I had no strength. I had no fullness. I had nothing. I was weak. I felt helpless and like a complete failure. I was in darkness and lost. I was numb to the circumstance yet feeling every prick of anger, sadness, fear, and despair. I was incapable of doing anything but walk down those sterile halls and face another failure every three hours. There is no other way to share this feeling. I can’t sugarcoat my experience because there is no sugary sparkle to this experience in the flesh.

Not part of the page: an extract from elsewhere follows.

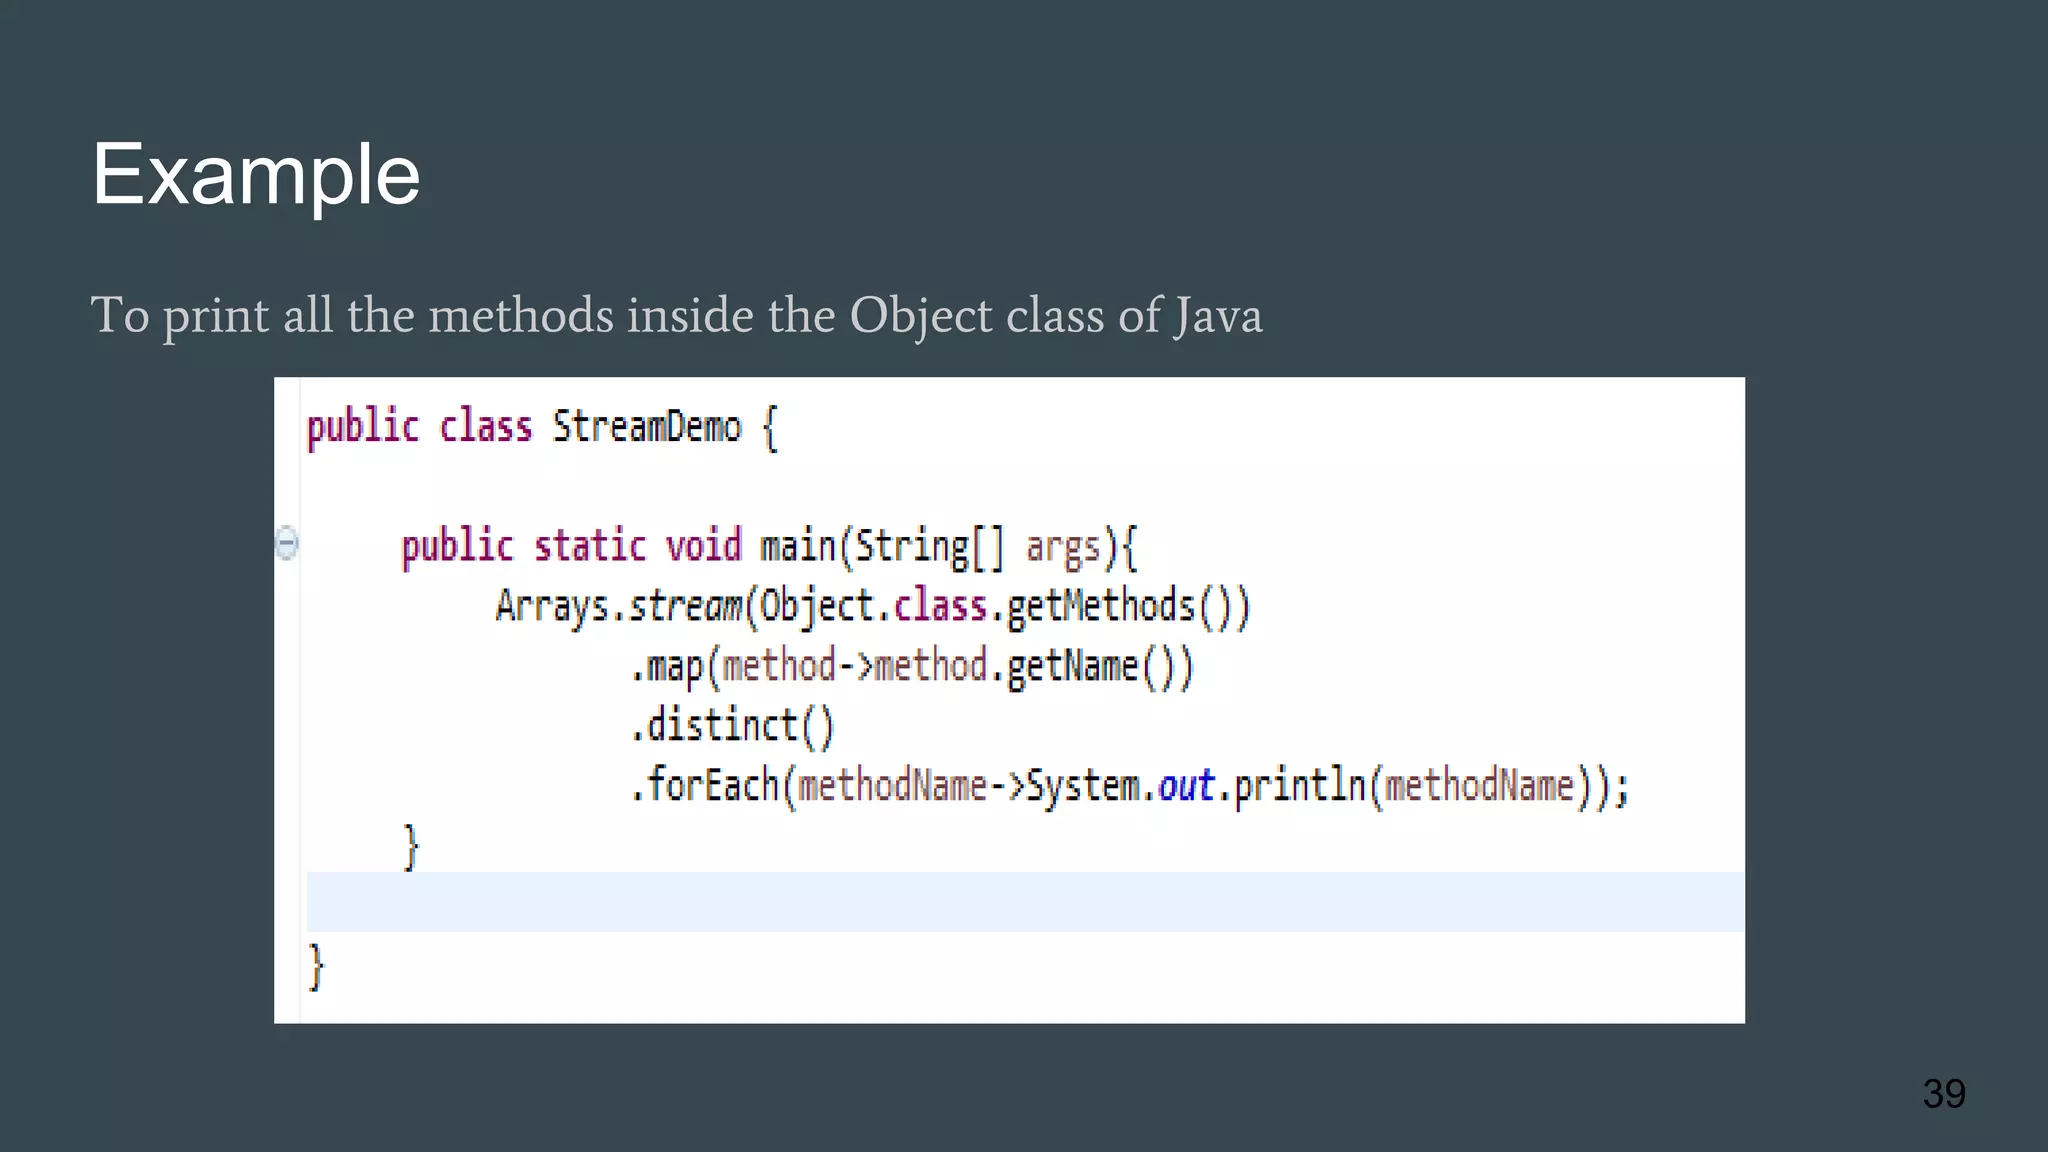Click the subtitle about Object class methods
The width and height of the screenshot is (2048, 1152).
(676, 316)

Yet, when I look back I know that God was walking step by step with us down that half mile trip in the halls to see my girl. He sent us friends and even new acquaintances that would come alongside us and simply redirect our focus in the coming days. They pointed us to look to the one who is the strength of our heart and became the only portion we could feel satisfied in. They encouraged us to rejoice in the small things. They were sounding boards for the practical questions. They allowed us to understand that we are supposed to be weak, for in this weakness God’s strength is not only magnified, it is glorified. God reminded Paul of this very concept. He was being tormented and pleaded with God to take away the thorn tormenting him. “But he said to me, ‘My grace is sufficient for you, for my power is made perfect in weakness.’ Therefore I will boast all the more gladly about my weaknesses, so that Christ’s power may rest on me. That is why, for Christ’s sake, I delight in weaknesses, in insults, in hardships, in difficulties. For when I am weak, then I am strong.” 2 Corinthians 12:9–11 I can’t say for sure what Paul’s torment was like but I know that I was being tormented in small ways in those days.

He is enough.

I normally am a go-to person when a crisis hits. I am the one who flips that mental switch into a new mode when it is time to break bad news, jump to action, seek help. In this week of my life, there was a hint of that woman there… but she was grasping for a hold, she was feeling the burnoff of the anxiety rather than the energy boost, she was unclear of the direction or action needed. Weakness was ever present indeed and I begged for the torment to stop when I could even think through the fog in my head. His power, however, was perfect in those moments. I hadn’t reached the point where I would delight in my weakness or hardship, but I saw a new woman who was just as powerful in that weakness and hardship. She would advocate while weeping. She would push through fatigue and pain and walk the half mile (and eventually drive the one hour) one way to do the work she had been called to do. She would find her voice even if it would crack. She was perfectly weak so He was able to do mighty things for her and in her.

He is able.

While I’ve always prided myself on being that go-to crisis manager, I like the new woman I was becoming in those early days — aware of my weakness and shortcomings, enduring my feelings of failure, and awakening to the power of Jesus working things out for me as I pressed on one step at a time. I may have experienced failure in the flesh, my circumstances were awkward and difficult, but it was all making the way for Jesus to become my strength and my portion. When I am weak only then will I experience true strength.